Repeat, please, exactly the lines from the one that has "Click the leaf pin left of Palma de Mallorca" through the end of the records below, with pictures dropped.

Content starts

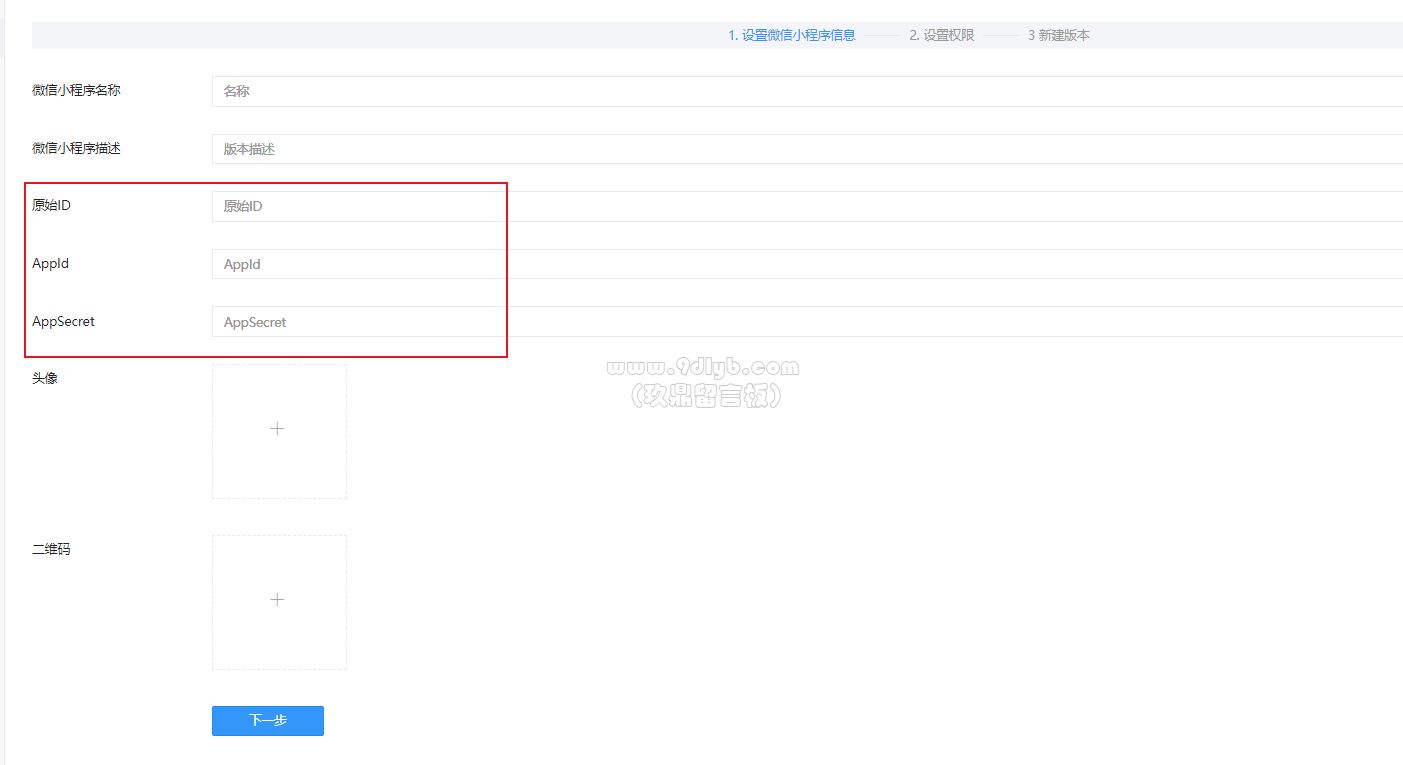Focus the AppId input field
Screen dimensions: 1403x765
click(807, 264)
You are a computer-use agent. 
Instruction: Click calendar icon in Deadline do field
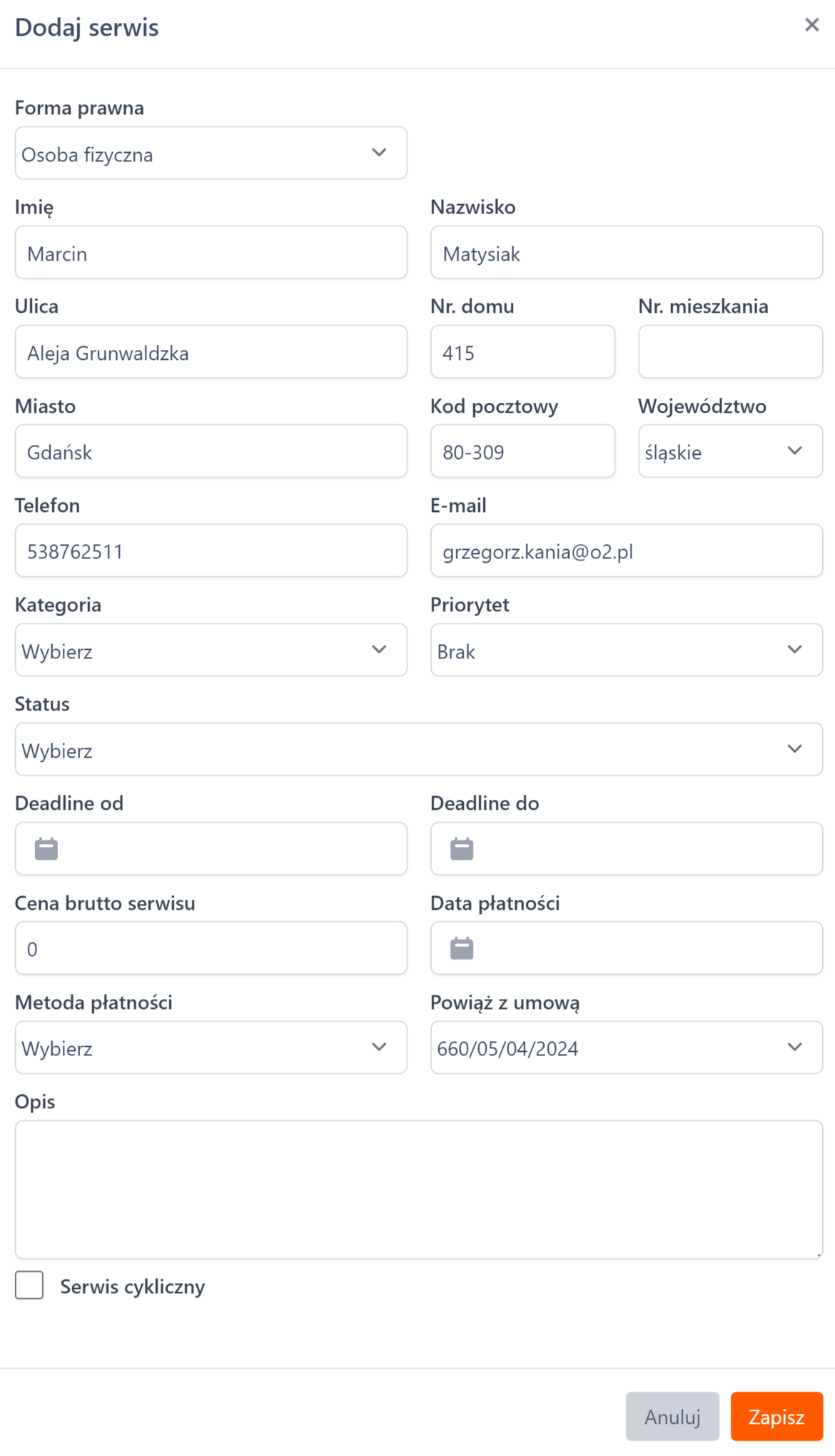click(x=462, y=849)
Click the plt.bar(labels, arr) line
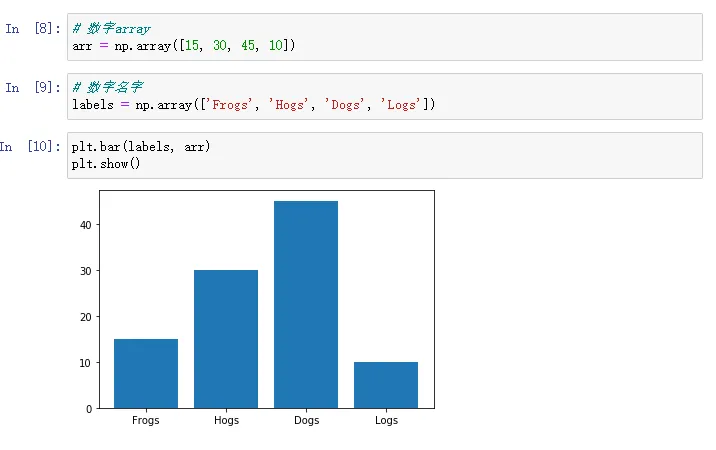The height and width of the screenshot is (450, 716). tap(141, 147)
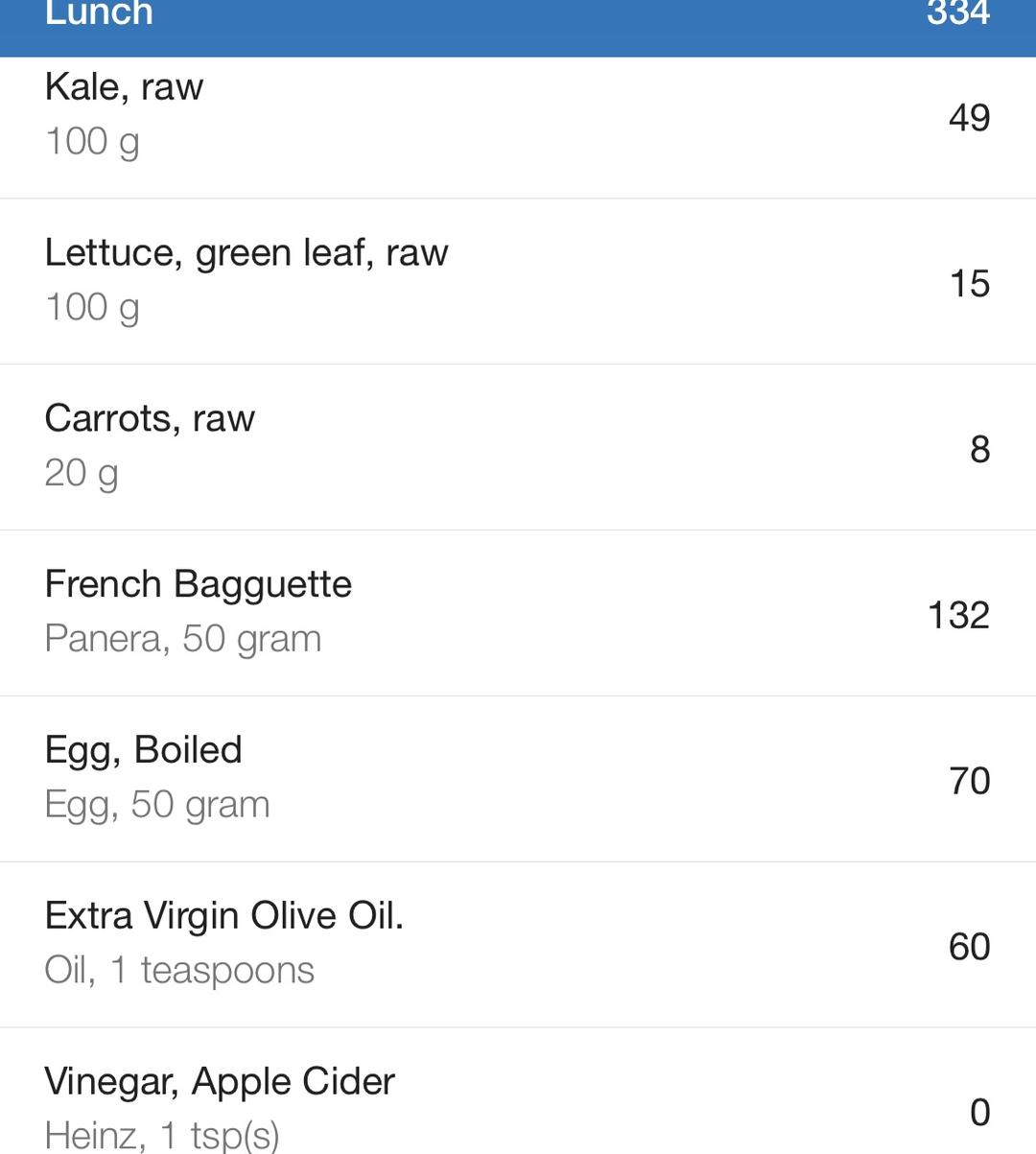Image resolution: width=1036 pixels, height=1154 pixels.
Task: Tap Carrots' 8 calorie value
Action: coord(979,449)
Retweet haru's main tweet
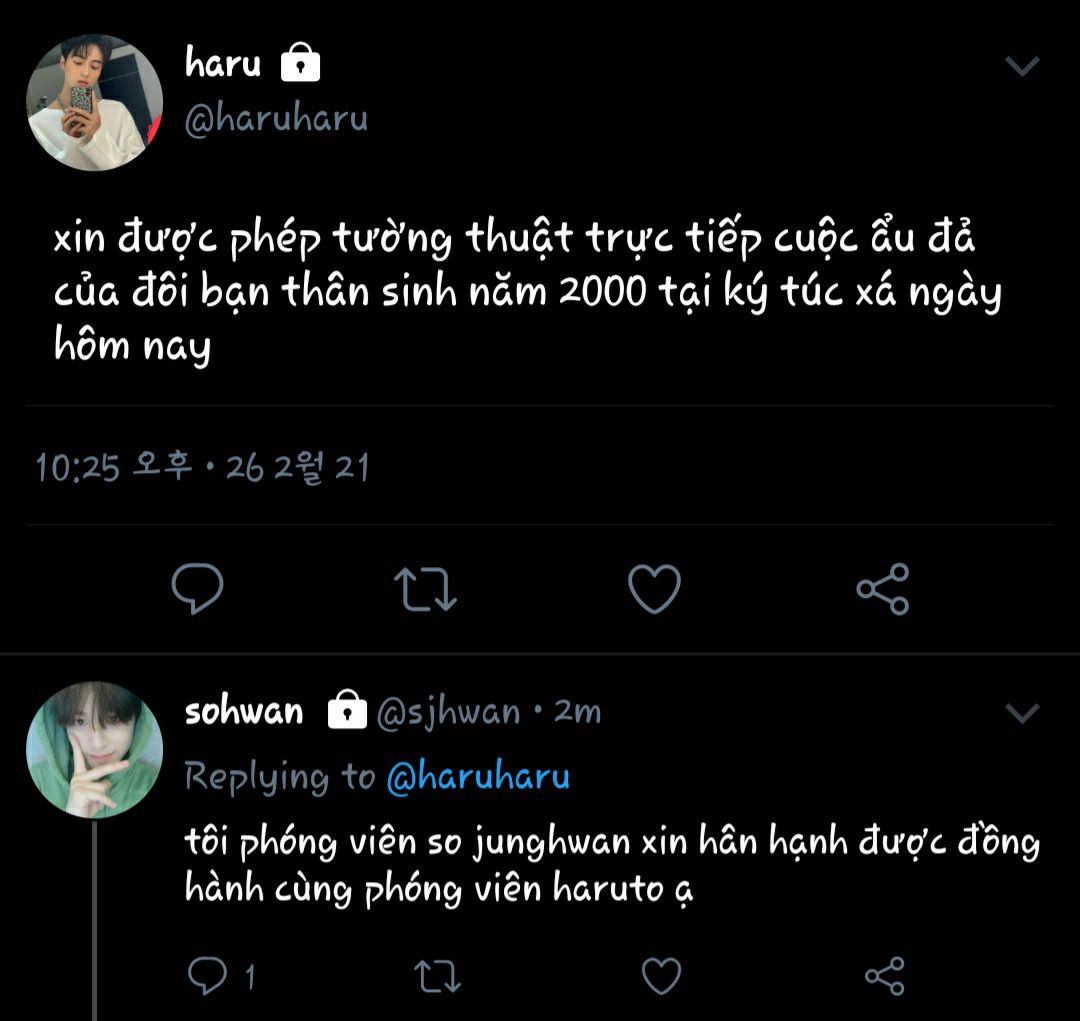 tap(426, 588)
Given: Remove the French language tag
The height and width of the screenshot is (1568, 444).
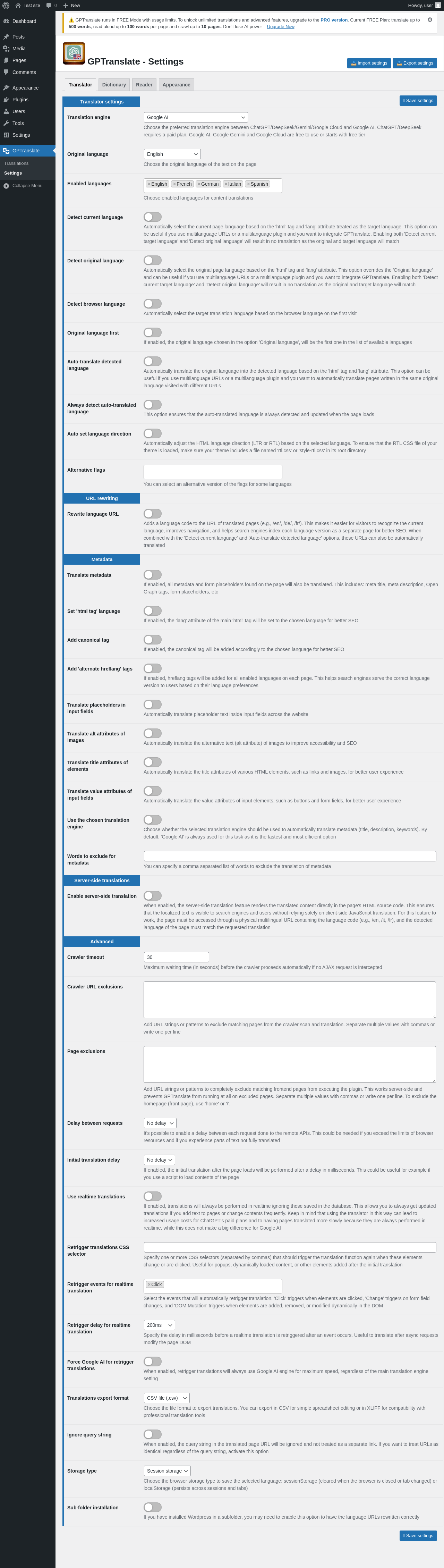Looking at the screenshot, I should tap(174, 184).
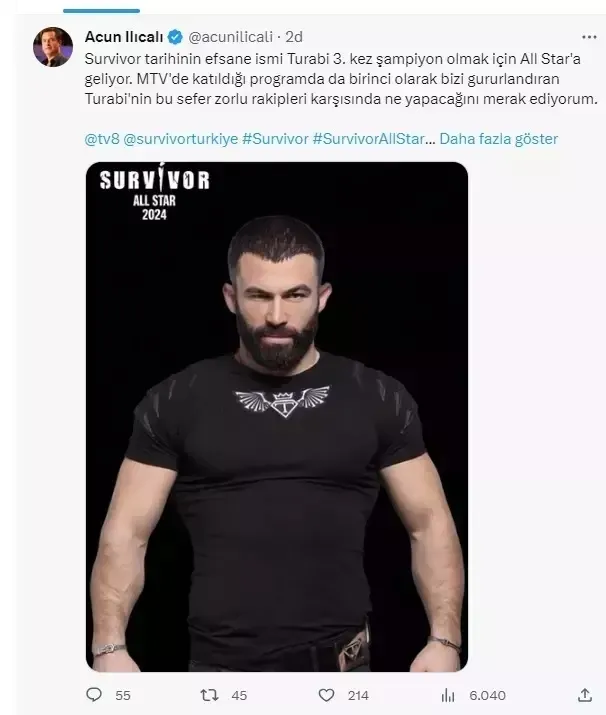The image size is (606, 715).
Task: Open the @survivorturkiye mention
Action: [x=181, y=139]
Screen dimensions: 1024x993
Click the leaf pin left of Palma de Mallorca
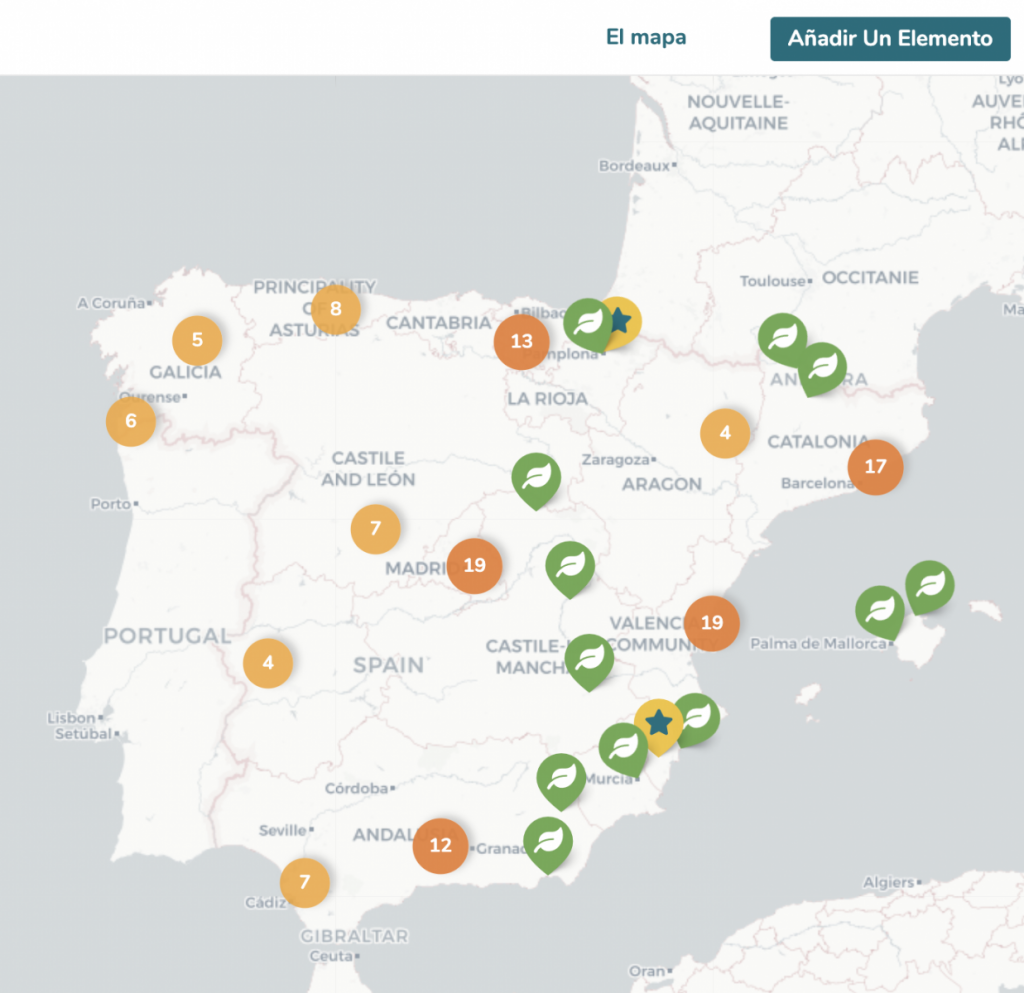pyautogui.click(x=880, y=609)
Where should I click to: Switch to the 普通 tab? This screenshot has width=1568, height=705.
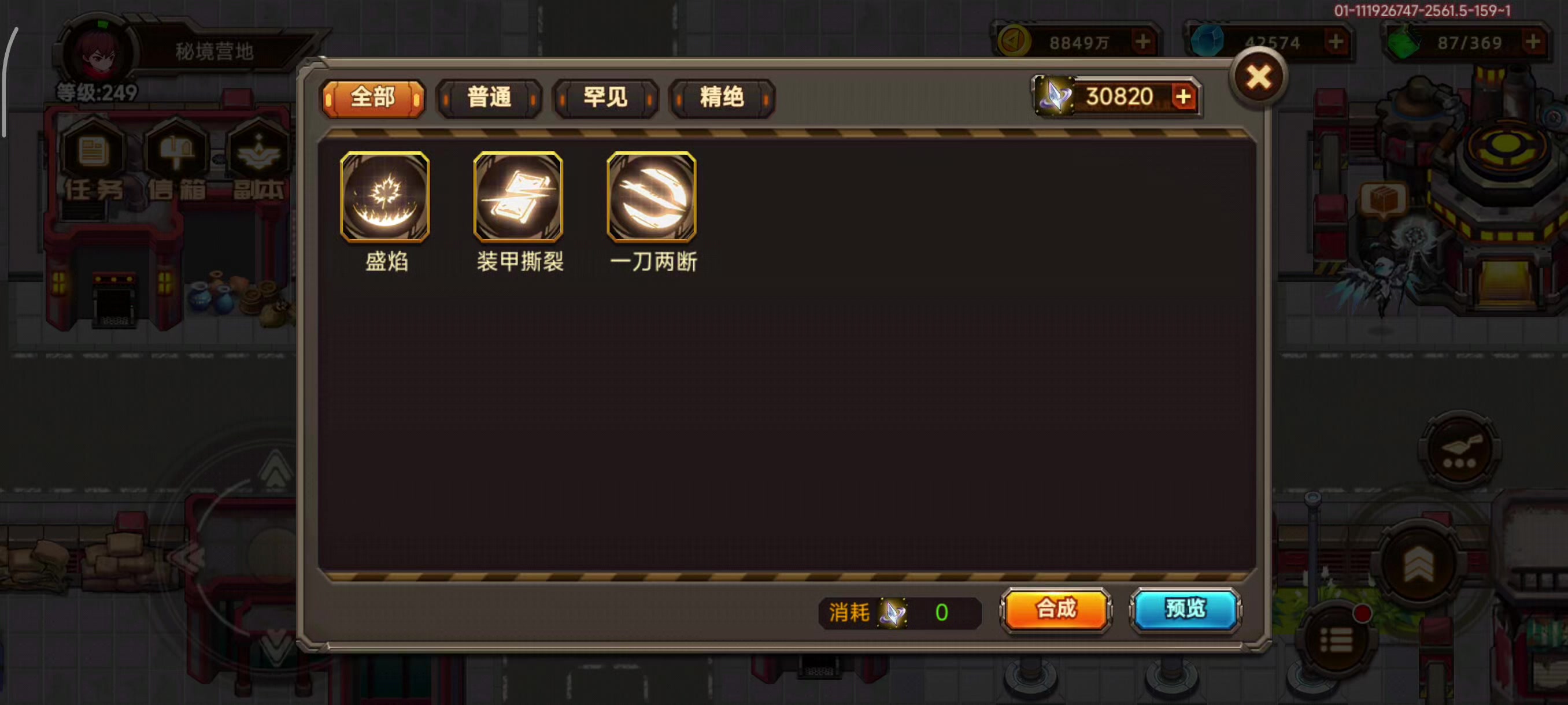click(x=489, y=97)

Content ends

#### [FINISHED TASK]
Click the leaf pin left of Palma de Mallorca
pyautogui.click(x=880, y=609)
Where should I click to: Switch to the 普通 tab? This screenshot has width=1568, height=705.
click(x=489, y=97)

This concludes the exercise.